Can A Fraction Too Much Friction Improve Customer Experience?
Friction is bad.
That’s what best practice has told us for years. When it comes to winning the hearts and minds of customers, the path to success must be as slick as a teflon coated waterslide. And with the emergence of digital, we were free from the physical tethers of bricks and mortar which allowed us to shorten the path to purchase until it was barely a path at all.
Convenience has been the name of the game. One click. Bundle. Personalise.
Brands were told to build an audience where the customers are, chasing customers around the web with offers and suggestions, using every ounce of computational power to lure them further down the mighty funnel. When they were ready, you’d be there.
For the longest time, it’s worked. Fortunes were made and tech titans forged in the white-hot fires of efficiency. Marketers looked on in adoration at what they had built. And it was glorious.
Yet today, that same glorious machine may be starting to lose its shine.?
A recent discussion on LinkedIn examined this pinnacle of brand and retail performance through the lens of today and has perhaps found it wanting.
An always-on, convenience above all else mindset has led us to a point where nothing seems fulfilling anymore. We’ve tried to personalise everything to the point where our efforts have lost all personality. And as our channels become more fragmented, and each channel a sea of AI-powered sameness, it’s proving harder to find anything to get excited about.
We’ve found when everyone makes their experience easy, it commodifies the product. When things are commoditised, it destroys what makes our brands different. The very point of promotion in the first place.
We raced to the end only to realise the path we shortened was the runway good brands needed to take off.?

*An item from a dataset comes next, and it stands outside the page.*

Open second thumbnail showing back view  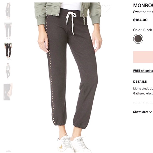point(8,31)
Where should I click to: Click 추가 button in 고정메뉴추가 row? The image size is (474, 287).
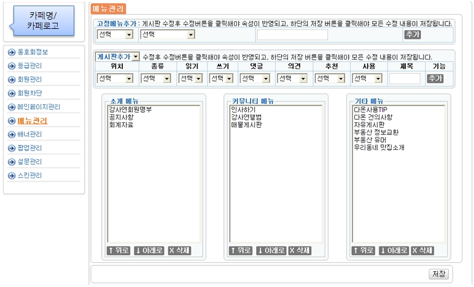411,34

Staring at the instant gratification culture we have become, does that present a case for friction as a feature, not a bug? Making experiences a little harder, sales a little less convenient?

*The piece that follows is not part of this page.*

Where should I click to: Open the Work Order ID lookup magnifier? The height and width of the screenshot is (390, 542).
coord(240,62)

Don’t get me wrong, there are still plenty of bad types of friction. Trying to download six weeks of travel photos from my Android phone to my Apple Mac or Microsoft laptop has shown me an endless frustration loop I’d been grossly unprepared for.
However, there are plenty of examples we can look to which show a few bumps in the road might make our customers more sticky.?
The prestigious US University, MIT identifies good friction as being human-first. Something which engages users in decision-making during the conversion process and ultimately can lead to brand endorsement. They identify good friction as when users are given more opportunities to make decisions and understand the implication of those decisions.?
Decision making, not taking them away. They see what it takes to attain and convince themselves, it’s worth it.
A study in the Harvard Business Review identifies the improvement in our recall when the message is harder to read. When the font is smaller, less legible typeface. Making text harder to skim forces readers to process more carefully. So it shouldn’t be a surprise that causing people to slow down and read more purposefully improves their recall.
With so much information flooding our channels each day, anything which will encourage a reader to take pause and consider is most welcome.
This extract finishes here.